即答する。退職日は、会社に決めてもらう日付ではない。有給から逆算して自分で決める数字だ。計算は3ステップで終わる。切り出す前に、これだけやってほしい。

この記事の要点

  • 手順は、残日数の確認→最終出社日の仮置き→営業日で逆算の3つ
  • 有給は営業日で数える。土日祝はカウントしない
  • 引き継ぎ期間を最終出社日の前に置き、その後ろに有給を並べる
  • 計算してから切り出す。切り出してから計算すると流される

ステップ1。残日数を正確に確認する

まず自分の有給残日数を確認する。給与明細に記載がある会社が多く、なければ人事システムか総務への問い合わせで分かる。ここは推測で進めない。繰越分を含めた正確な日数が計算の土台になる。

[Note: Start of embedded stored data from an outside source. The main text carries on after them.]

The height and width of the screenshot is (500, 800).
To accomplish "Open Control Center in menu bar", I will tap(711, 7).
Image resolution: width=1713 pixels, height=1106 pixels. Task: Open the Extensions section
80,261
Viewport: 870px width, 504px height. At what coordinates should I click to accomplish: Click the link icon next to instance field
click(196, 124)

ついでに知っておくべき知識が1つ。有給は退職日までしか使えず、退職日を過ぎた瞬間に残日数は全て消滅する。買い取りは会社の任意で、義務ではない。つまり退職日の設定こそが、有給を金額に換える唯一の確実な手段なんよ。残して辞めるといくら損するかは有給を残して辞めると損なのかで計算した通りだ。

ステップ2と3。最終出社日を置き、営業日で逆算する

次に、引き継ぎに必要な期間を見積もる。資料作成と後任への説明で、一般的には2週間〜1ヶ月あれば足りる。この期間の最終日が最終出社日だ。

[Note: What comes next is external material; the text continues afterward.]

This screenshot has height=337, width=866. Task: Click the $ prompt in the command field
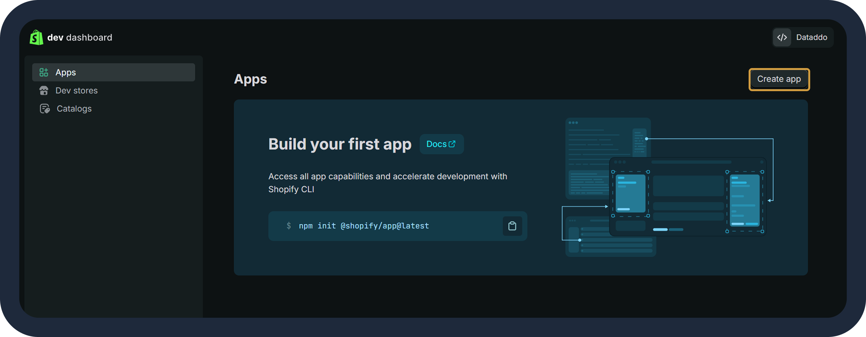point(289,226)
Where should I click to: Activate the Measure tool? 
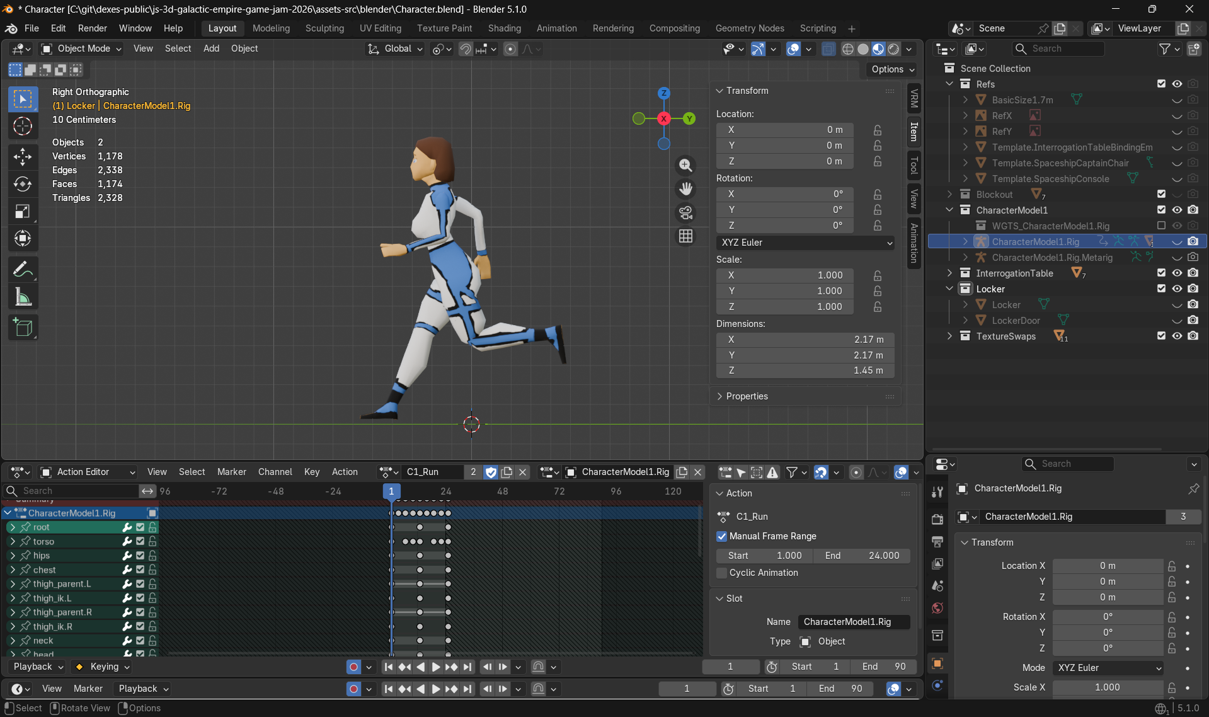23,296
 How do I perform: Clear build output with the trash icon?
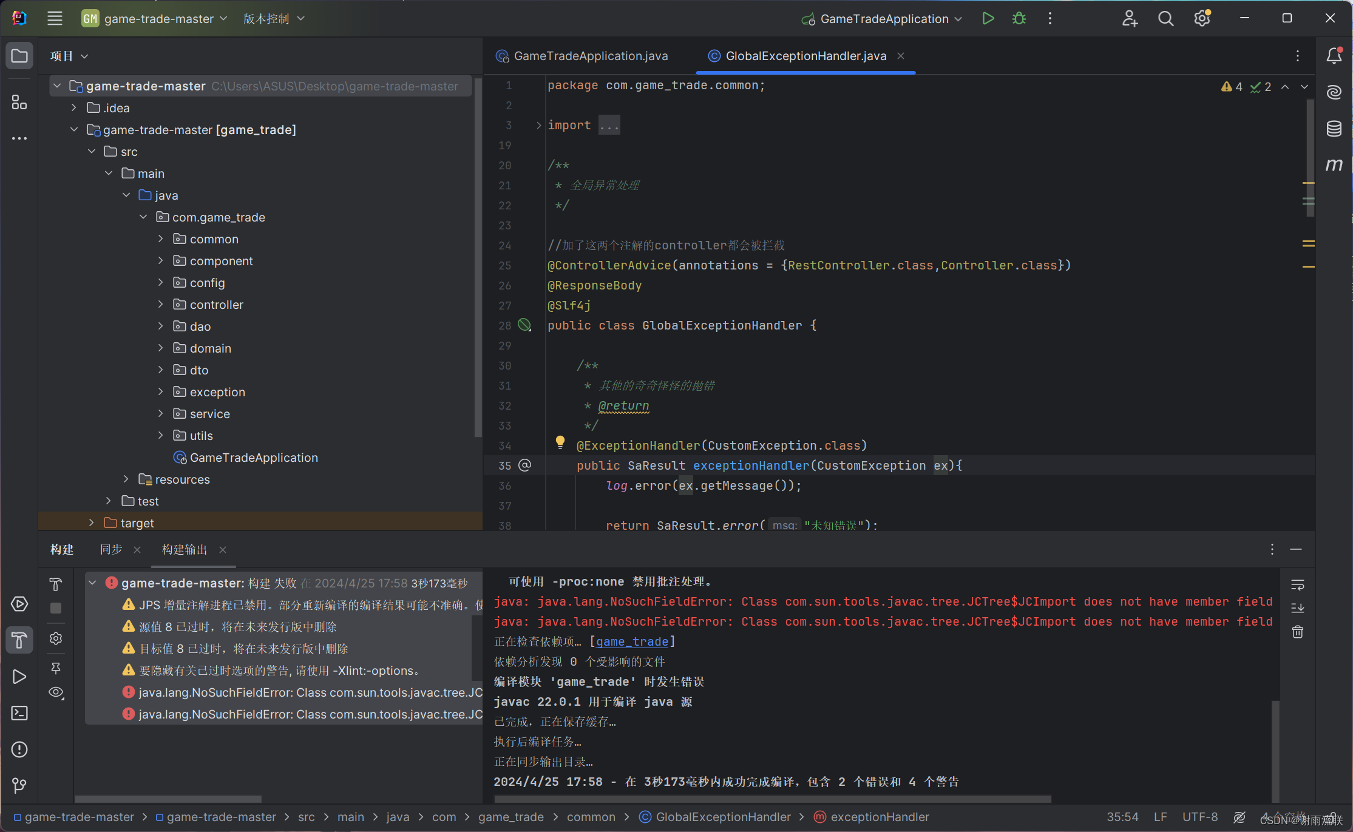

そして逆算する。最終出社日の翌営業日から、有給残日数分の営業日を数えた先が退職日になる。有給は暦日ではなく営業日で消化する点に注意だ。

具体例で見せる。

  • 残日数20日・引き継ぎ1ヶ月の場合|3月1日に切り出し→3月末まで引き継ぎ(最終出社3月31日)→4月1日から有給消化。4月の営業日が約21日なら、退職日は4月30日。4月は丸ごと出社せず給与が出る
  • 残日数10日の場合|最終出社の翌営業日から営業日10日分→約2週間後が退職日
  • 月末を退職日に合わせる小技|社会保険は月末在籍の月まで会社の厚生年金・健康保険に入れる。半端な日で辞めるより、月末に寄せる方が保険の切り替えが綺麗になる

この計算を済ませてから、退職を切り出す。切り出した後に計算を始めると、「退職日はこの日で」という会社側の提案に流される。逆算済みの日付を自分から提示するのが正しい順番だ。退職届に書く日付もこの数字で、用紙の用意は退職届はコンビニで揃うの通り今夜中にできる。

渋られた時。有給の時季変更権は退職では効かない

「そんなに休まれては困る」と言われることがある。知っておくべきはこれだ。会社の時季変更権は、退職日を越えて有給をずらせない。退職までの期間しか働く日がない以上、変更する先がないからだ。つまり退職時の有給消化は、法律上ほぼ拒めない。

それでも渋られたら、「引き継ぎ資料は最終出社日までに完成させます。有給は権利として消化させていただきます」と淡々と返す。引き継ぎを盾に取られない準備も含めて、切り出し方の全体は辞めたい人の案内所から辿ってほしい。

よくある質問

有給消化中に転職先で働き始めてもいいですか?

前職に在籍したまま入社すると社会保険の二重加入などの問題が出るため、入社日は前職の退職日の後に設定するのが原則だ。入社日を先に決めた場合は、そこから逆算して退職日を組む。

ボーナス支給日が有給消化期間中にあります。もらえますか?

支給日在籍要件を満たしていれば対象になるのが一般的だが、就業規則の規定次第だ。支給日を退職日の前に置く逆算をしておくと確実になる。